• [WRITTEN INSTRUCTION]: Reproduce the stretch from the line containing "2022 (97, 22)" through the end of the records, substituting "Assistance" for "Help" and leaving everything else unchanged. Omit the pictures from the answer.

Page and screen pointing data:

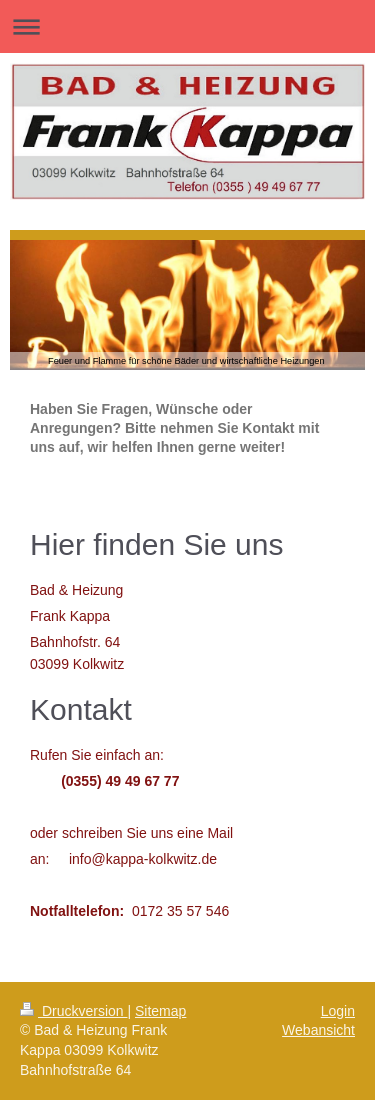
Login (338, 1011)
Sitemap (160, 1011)
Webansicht (318, 1030)
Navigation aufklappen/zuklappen (187, 26)
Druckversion (73, 1011)
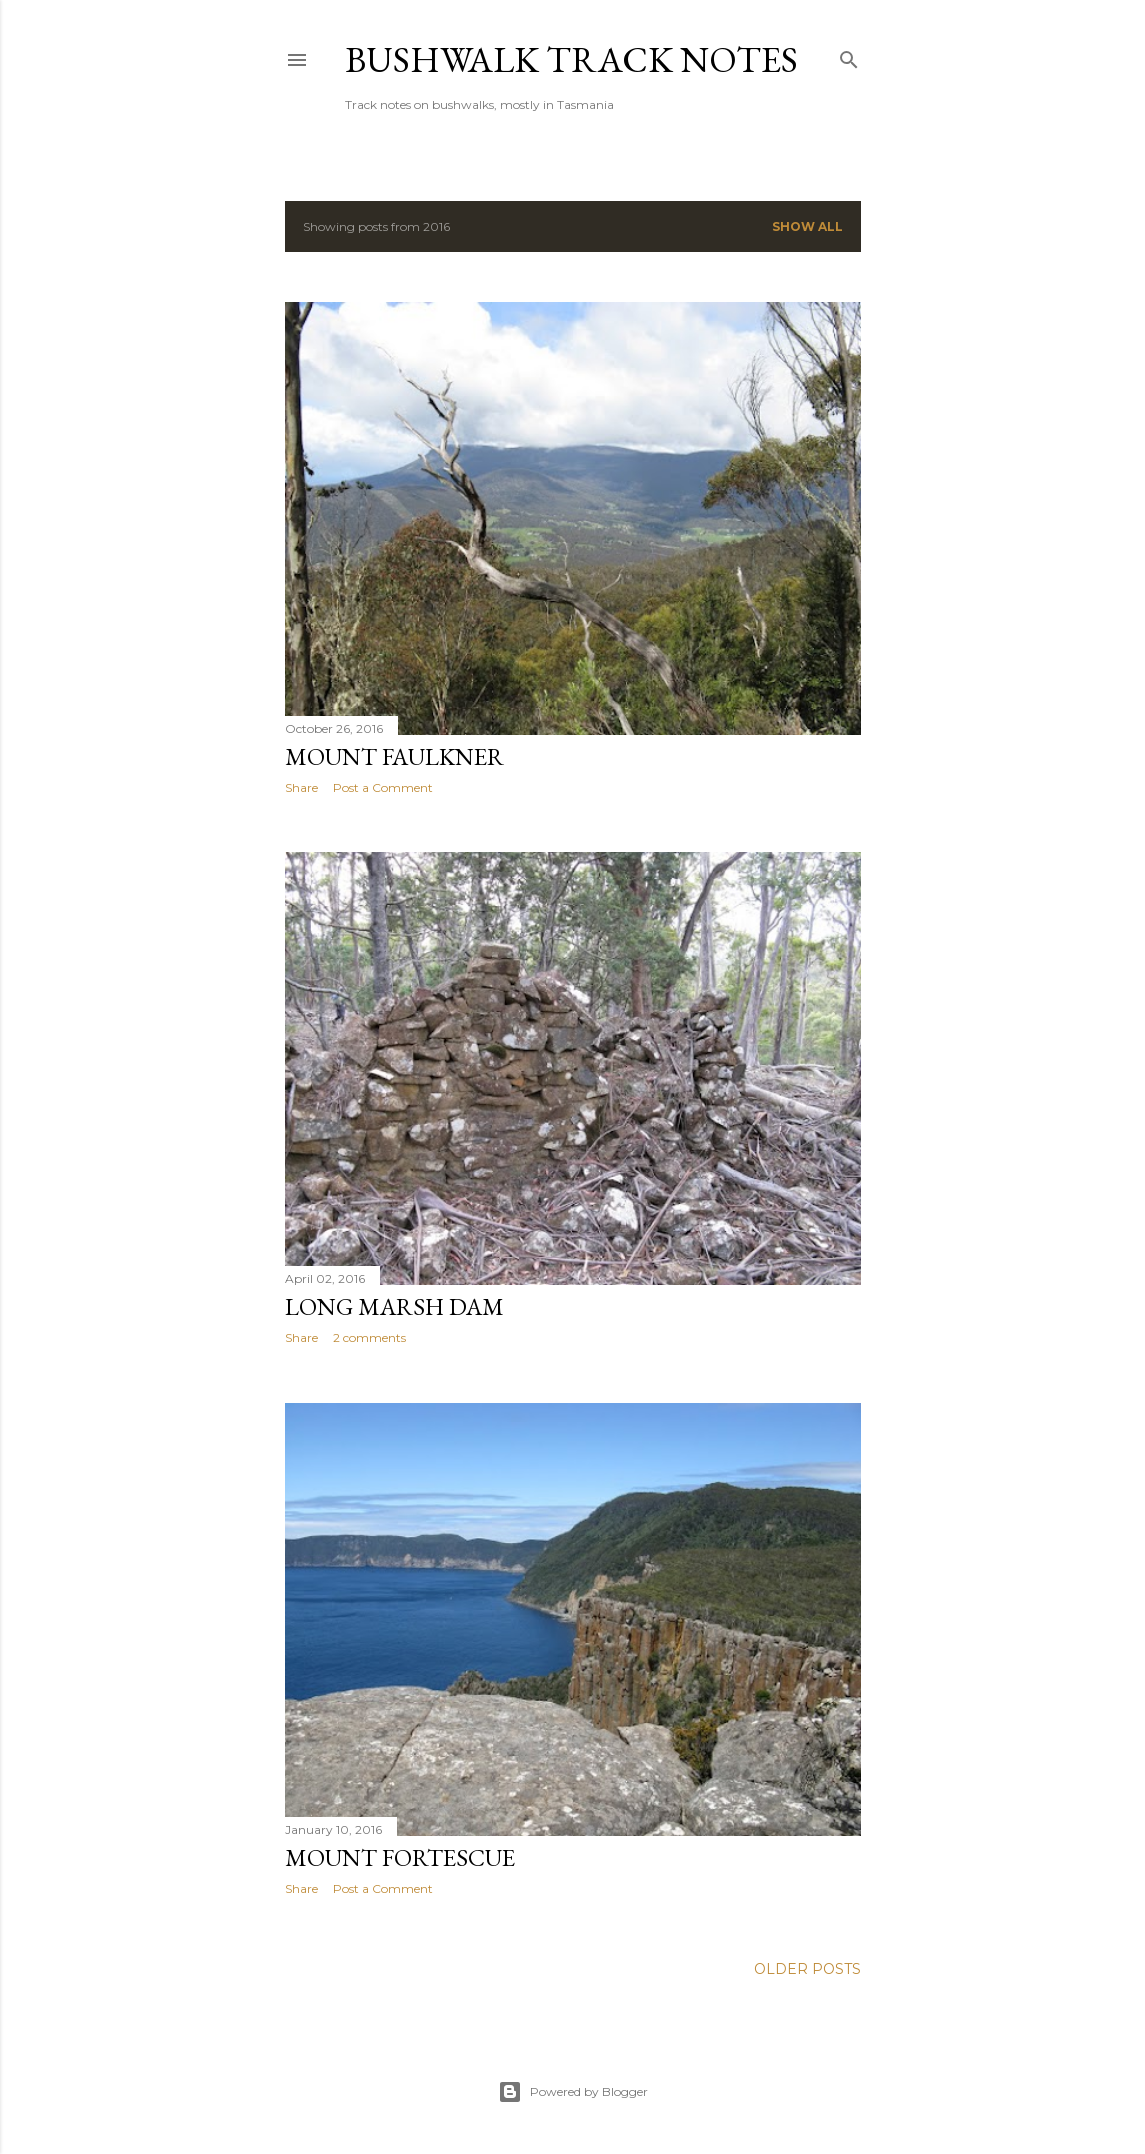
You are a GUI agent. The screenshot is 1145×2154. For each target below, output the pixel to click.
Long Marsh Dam (394, 1306)
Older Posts (807, 1969)
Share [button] (301, 787)
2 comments (369, 1337)
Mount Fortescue (400, 1857)
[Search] (849, 55)
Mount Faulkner (394, 756)
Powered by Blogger (573, 2092)
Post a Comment (383, 787)
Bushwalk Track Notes (571, 59)
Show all (807, 226)
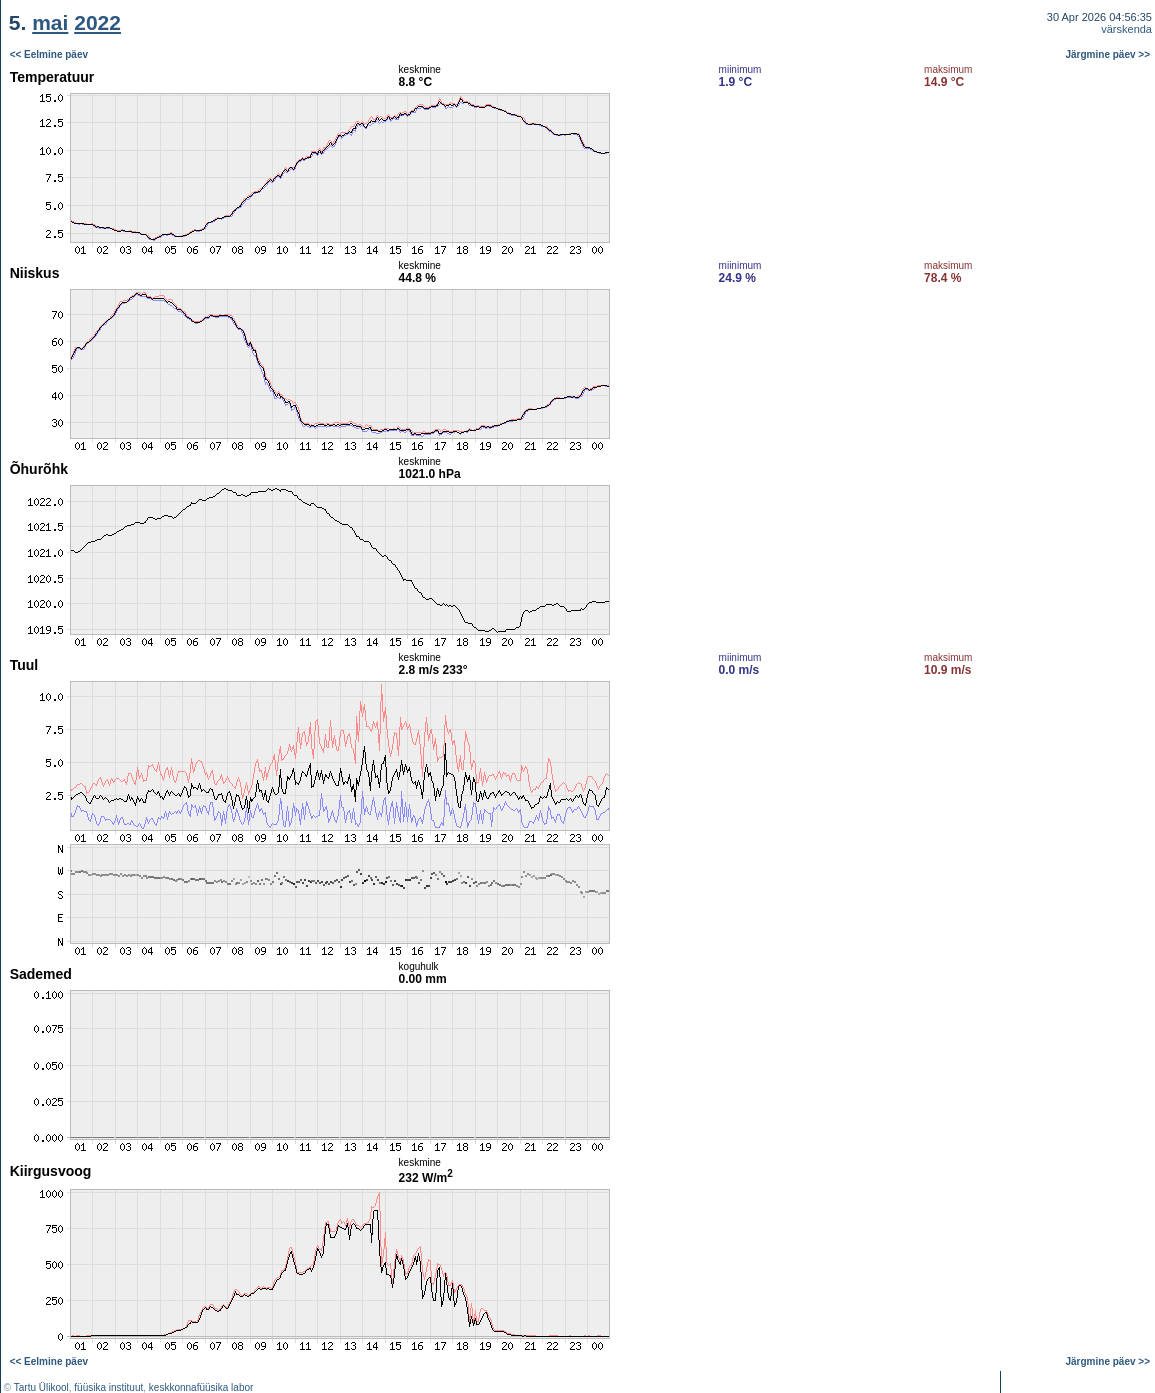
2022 (97, 22)
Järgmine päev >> (1108, 54)
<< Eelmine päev (49, 54)
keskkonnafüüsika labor (201, 1387)
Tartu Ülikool (41, 1387)
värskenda (1126, 29)
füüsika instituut (108, 1387)
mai (50, 22)
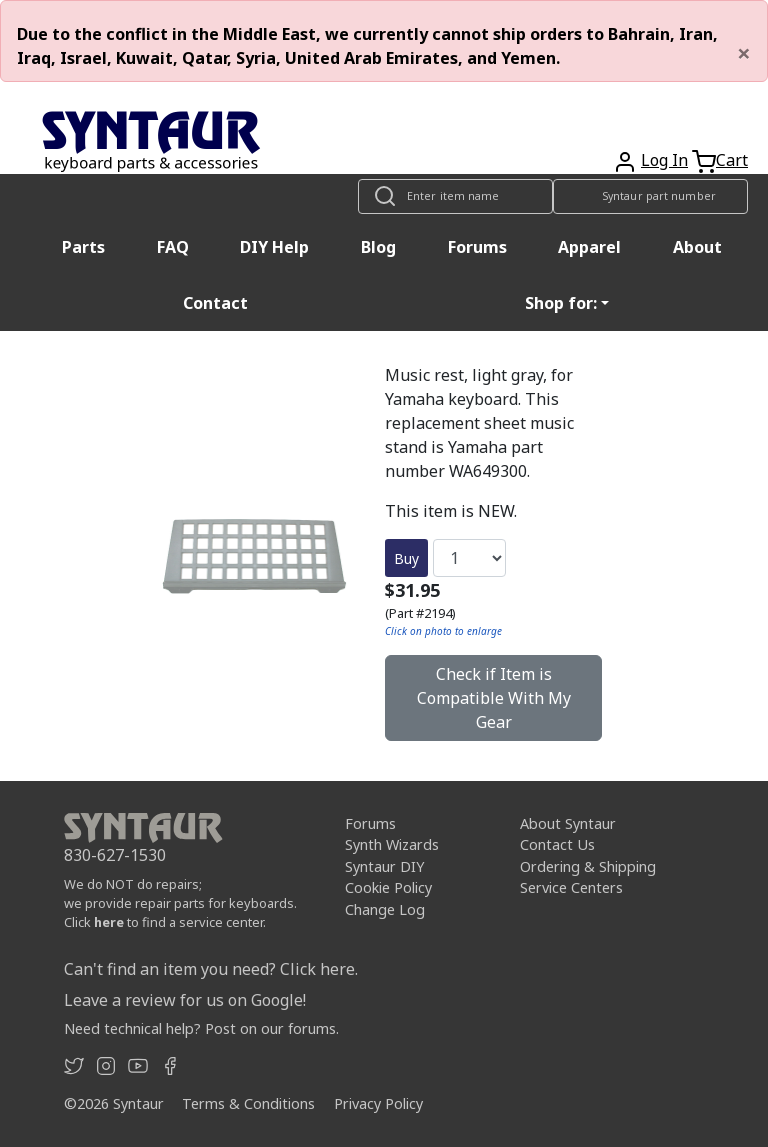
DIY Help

• [RESULT]:
2022 (97, 22)
Järgmine päev >> (1108, 54)
<< Eelmine päev (49, 54)
keskkonnafüüsika labor (201, 1387)
Tartu Ülikool (41, 1387)
värskenda (1126, 29)
füüsika instituut (108, 1387)
mai (50, 22)
DIY Assistance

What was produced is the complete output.